L’analogie avec un show de musique n'est pas aussi bâtarde qu’on pourrait le penser. Ces répliquent nous habitent d’une manière musicale, comme une chanson qui nous reste dans la tête. Elles ne s’imprègnent pas dans notre cerveau simplement parce qu’on les a trouvées amusantes, on en tombe en quelque sorte amoureux parce qu’elles représentent quelque chose de nous. Elles constituent une sorte de matériau dans lequel se trouve fixé un rapport au monde, et recèlent parfois même secrètement quelque chose comme une aporie de notre existence, un aspect indépassable de notre condition devant lequel nous n’avons plus rien d’autre à faire que de répéter cette phrase, couvrant de notre rire l’impossibilité devant laquelle elle nous place. C'est ce qu’on se disait au sujet de Matroni et moi, Rosemarie parlait de cette fois où elle s’était jetée dans une ruelle pour défendre un de ses amis punks qui se faisait défoncer la face par des skins et moi je constatais que je serais probablement incapable d’en faire autant, pas parce que je suis un lâche, mais parce que devant ce genre de stress je me referme sur moi et le monde devient d’une complexité contemplative. Je parle pas italien! Je parle pas Italien!
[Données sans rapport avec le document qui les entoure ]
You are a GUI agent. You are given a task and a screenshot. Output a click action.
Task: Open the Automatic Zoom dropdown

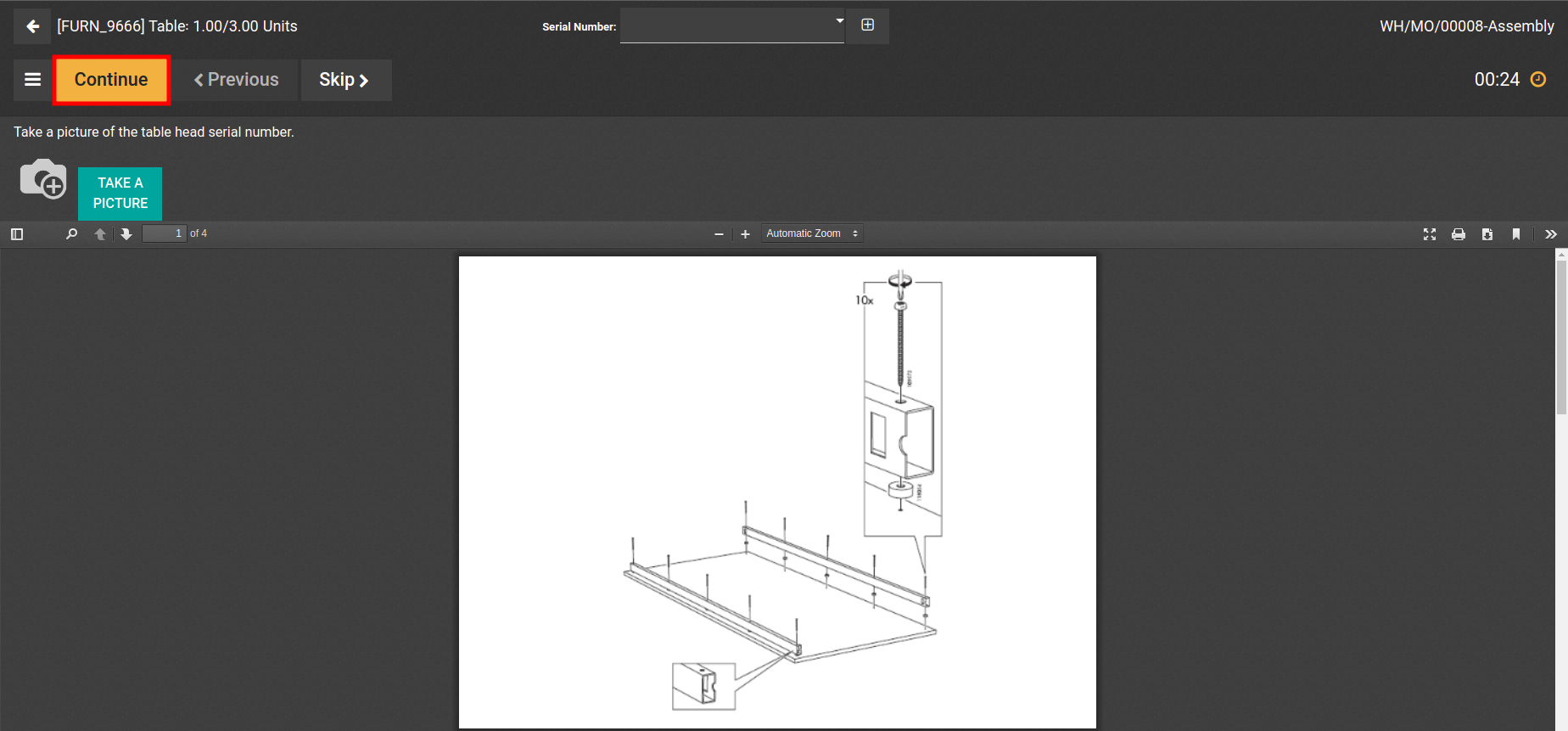coord(811,233)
On se disait aussi que si ces répliques ont pu nous faire une impression aussi puissante, ce n'est pas tant parce que la pièce a été adaptée au cinéma que parce qu’elle s’est trouvée fixée sur un support numérique qui a fait en sorte que nous avons pu y accéder à répétition, jusqu’à que cette répétition satisfasse l’envie de notre quotidien de se voir imprégné par la matière langagière de la pièce. Si je dis que ce n'est pas à cause de l’adaptation cinématographique que cette pièce nous a marquée, c'est parce que le cinéma produit rarement cet effet. Parce que c'est un média de l’image avant tout, et un peu moins de la parole. Les adaptations théâtrales au cinéma sont rares et difficiles, et demeurent un genre marginal aujourd’hui au Québec où le silence contemplatif de grands films comme Gaz Bar Blues ou Continental, un film sans fusil a pris le dessus sur le cinéma de la parole des années 60. Mais nous ce qu'on aime, c'est les répliques rentre dedans et les morceaux de rhétorique à te scier en deux.

Mais ce cerveau avide de répétition n'est pas non plus adapté à l’expérience théâtrale comme elle se décline aujourd'hui où on tente de le marquer une seule fois, mais une grosse fois. Il faudrait trouver le bon moyen pour fixer cette matière langagière de manière à ce qu’elle soit disponible pour se la repasser en boucle, et il faudrait trouver le moyen vite parce qu’on passe à côté d’hosties de bonnes répliques et que je ne me vois pas retourner voir la même pièce dix fois juste pour satisfaire ma pulsion de répétition, et je ne me vois pas non plus me trouve illuminé par la lecture silencieuse de sa version imprimée chez Leméac ou ailleurs.

Ben câlife, le film a l'air d'être plus disponible, mais vous pouvez toujours le réserver à la bibliothèque nationale.